Bizét: Carmen, Chorégies d'Orange, 8. Juli 2015
 
Carmen et José, un si beau couple…
Si le mistral était violent le soir de la première, il fut bien le seul… Tous semblaient s’être donné le mot pour placer cette "Carmen" tant attendue sous le signe de l’intériorité, du statisme, de la douceur. Avec des moments magiques, certes, mais aussi des pannes et un global affadissement du drame que le public des Chorégies d’Orange ne manqua pas de sanctionner au moment des saluts.

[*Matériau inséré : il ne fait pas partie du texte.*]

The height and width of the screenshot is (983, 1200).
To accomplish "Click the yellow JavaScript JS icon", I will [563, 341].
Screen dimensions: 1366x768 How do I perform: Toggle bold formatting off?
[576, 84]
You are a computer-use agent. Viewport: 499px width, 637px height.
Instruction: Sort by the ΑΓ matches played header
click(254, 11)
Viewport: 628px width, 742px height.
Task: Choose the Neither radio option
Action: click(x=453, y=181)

Le Français Louis Désiré, qui signe la mise en scène, a conquis l’opéra à travers son expérience de designer - décor et costumes - et le fait savoir : anticipant la malédiction des cartes que l’on découvrira au troisième acte, il a rempli l’espace de la scène du théâtre antique de cartes immenses, ternes, difficiles à éclairer, et périlleuses à fréquenter. Ce sera à peu près le seul "geste" visuel de la mise en scène, complété par des costumes stylisés, tuniques rouges ou orangées pour les femmes, parfois recouvertes d’un tablier noir (blanc pour Carmen), uniformes militaires noirs doublés de jaune pour les hommes. Les enfants (excellente Maîtrise des Bouches du Rhône) jouissant de plus de liberté vestimentaire…

Distribution de rêve

La direction des foules sera tout aussi stylisée : la garde montante (ou descendante), la bagarre des cigarières, la danse chez Lillas Pastia, ou l’arrivée aux courses de Tolède n’entraîneront que des déplacements globaux, plus ou moins agités, et les chœurs seront chantés en rangs d’oignons ou en pelotons.

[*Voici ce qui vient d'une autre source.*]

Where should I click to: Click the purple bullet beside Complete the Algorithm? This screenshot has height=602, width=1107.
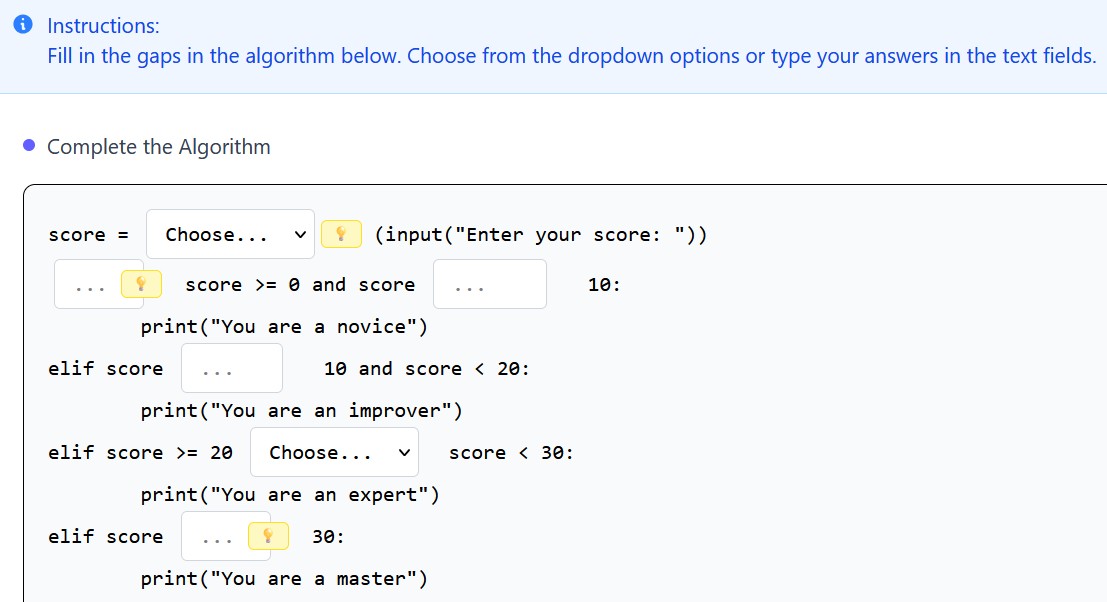(29, 147)
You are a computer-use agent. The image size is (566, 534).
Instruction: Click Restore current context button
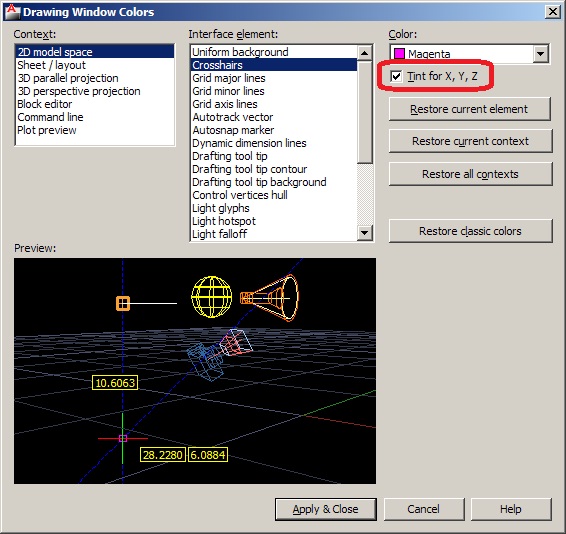pyautogui.click(x=470, y=141)
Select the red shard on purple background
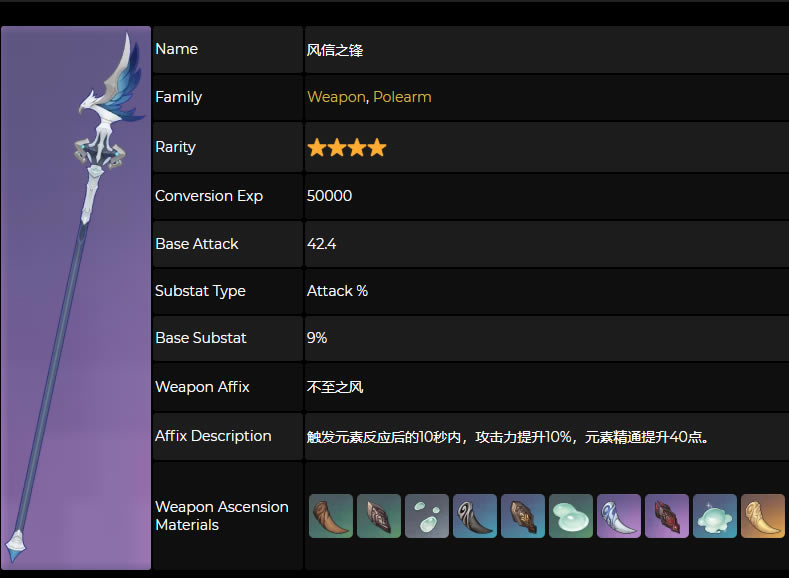 pos(667,516)
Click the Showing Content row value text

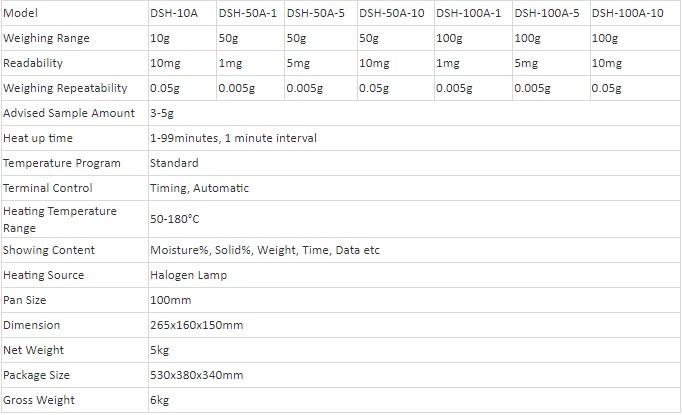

Par contre, le jeu des mimiques et des regards (invisibles à partir du 10e rang) seront particulièrement investis, soulignés par des pinceaux de lumière, et offrant soudain un intimisme frémissant au sein des masses indifférenciées. Un parti théâtral inadapté aux lieux mais qui fut à l’origine, le soir de la première, de quelques moments magiques, porté par des interprètes exceptionnels.

Avec des chanteurs comme Kate Aldrich (Carmen) et Jonas Kaufmann (Don José), tout est possible : ils sont beaux et crédibles, ce sont de magnifiques comédiens, et si la voix de la mezzo britannique manque de mordant (perdu dans le mistral), celle du ténor allemand - chaude, puissante mais pouvant se faire toute fine grâce à une magnifique projection - est de celles qui rendent à Don José la grandeur et l’humanité du personnage de Prosper Mérimée : ovation interminable après l’air du 2e acte, et finale bouleversant.

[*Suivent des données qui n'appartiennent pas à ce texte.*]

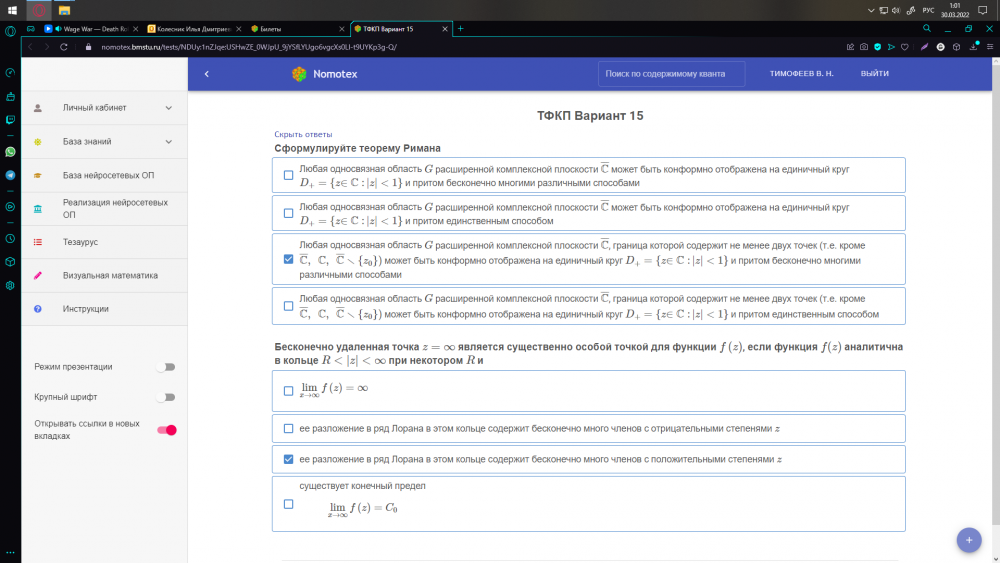Screen dimensions: 1000x563
Task: Enable Крупный шрифт switch
Action: 166,398
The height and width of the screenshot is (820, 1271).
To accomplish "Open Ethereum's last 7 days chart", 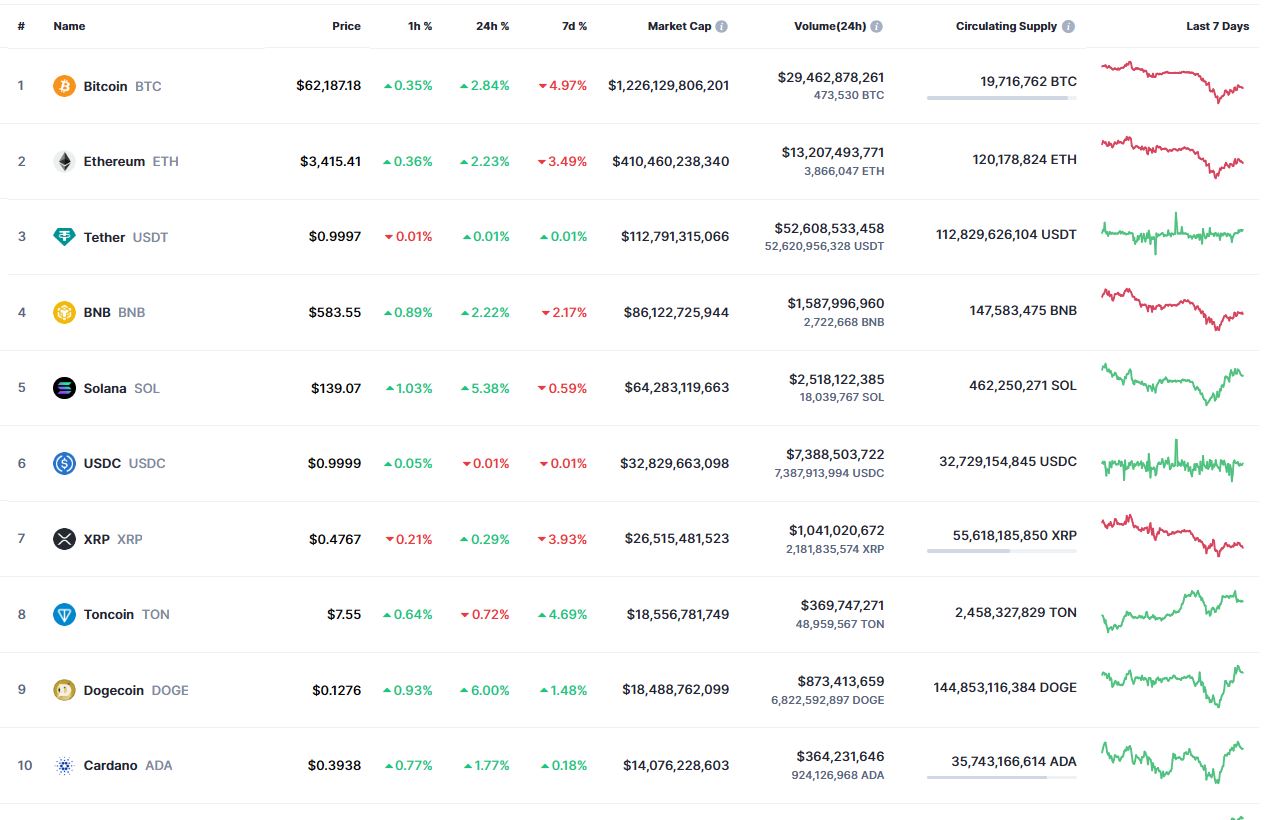I will tap(1173, 158).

Tempos suspendus et nuances sublimes

L’Américain Kyle Ketelsen est un Escamillo fringant et spirituel (un exploit), Inva Mula (Micaela), un peu convenue, fait valoir une voix brillante et des aigus sûrs, Hélène Guilmette (Frasquita) et Marie Karall (Mercédès) pétillent dans les ensembles, de même que Jean Teitgen (Zuniga), Olivier Grand (le Dancaïre) et Florian Laconi (le Remendado).

Quant à Mikko Franck, placé à la tête de l’Orchestre philharmonique de Radio France (dont il reprend la direction en septembre prochain), il osa, le soir de la première, des tempos suspendus et des nuances sublimes (même si ce ne fut pas du goût de tout le monde), en phase avec l’intériorité générale de cette production hors normes. A suivre ce samedi sur France 3 !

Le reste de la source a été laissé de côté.